> _Fragmento de texto_
★ ★ ★ ★

7.- No nos detenemos en refutar esas afirmaciones, que están en neta
contradicción con la doctrina católica. Queremos solamente subrayar su gran
alcance. Prácticamente, se niega o se descarta el hecho histórico de la
revelación; se desconoce la naturaleza y la misión salvífica de la Iglesia, se
trata de quebrar la unidad de vida del cristiano, en quien es absurdo querer
separar la vida privada de la vida pública; se abandona la distinción entre la
verdad y el error, entre el bien y el mal, al arbitrio del individuo o de las
colectividades, abriendo así el camino a todas las aberraciones individuales y
sociales de las cuales -desgraciadamente- nuestras últimas décadas han ofrecido
testimonios atroces. Como se ve, el fenómeno laicista tiene sus profundas
raíces en una oposición radical de los principios. No se resume en el hecho
político contingente, aún si se prefiere seguir sobre todo en este terreno una
polémica diaria con la Iglesia. En su aceptación más lógica, es una concepción
de vida que se encuentra en las antípodas de la concepción cristiana.

★ ★ ★ ★

> _Extracto de datos_
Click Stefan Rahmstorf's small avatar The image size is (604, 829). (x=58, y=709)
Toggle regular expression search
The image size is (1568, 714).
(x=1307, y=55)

★ ★ ★ ★

> _Requisitos_
Prosigue el fragmento sobre el laicismo a partir de su última oración.

> _Respuesta al ejercicio_
8.-
Hoy el peligro inherente a ese error es acentuado por dos hechos. Primero, la
situación de laicismo en la cual se encuentra Italia en nuestra época,
generalmente evita las actitudes espectaculares y groseras del viejo
anticlericalismo del siglo XIX. Es más astuto y flexible, más inteligente y
adaptado a las técnicas de la época. Más que atacar de frente, prefiere la
insinuación pérfida y la crítica sutil; más que atacar las ideas, prefiere
utilizar las debilidades de los hombres; más que las declamaciones
espectaculares de los actos públicos, prefiere el brillo de un cierto rigor
cultural. Aún cuando ataca a la Iglesia, se esfuerza por disimularlo tras
nobles motivos; quisiera liberarla de todo “compromiso” temporal, purificarla
de toda “contaminación” mundana y política, ponerla a la altura de la época y
rejuvenecer sus estructuras internas, a fin de que, libre y renovada, pueda
ejercer de nuevo su soberano ministerio espiritual sobre las almas.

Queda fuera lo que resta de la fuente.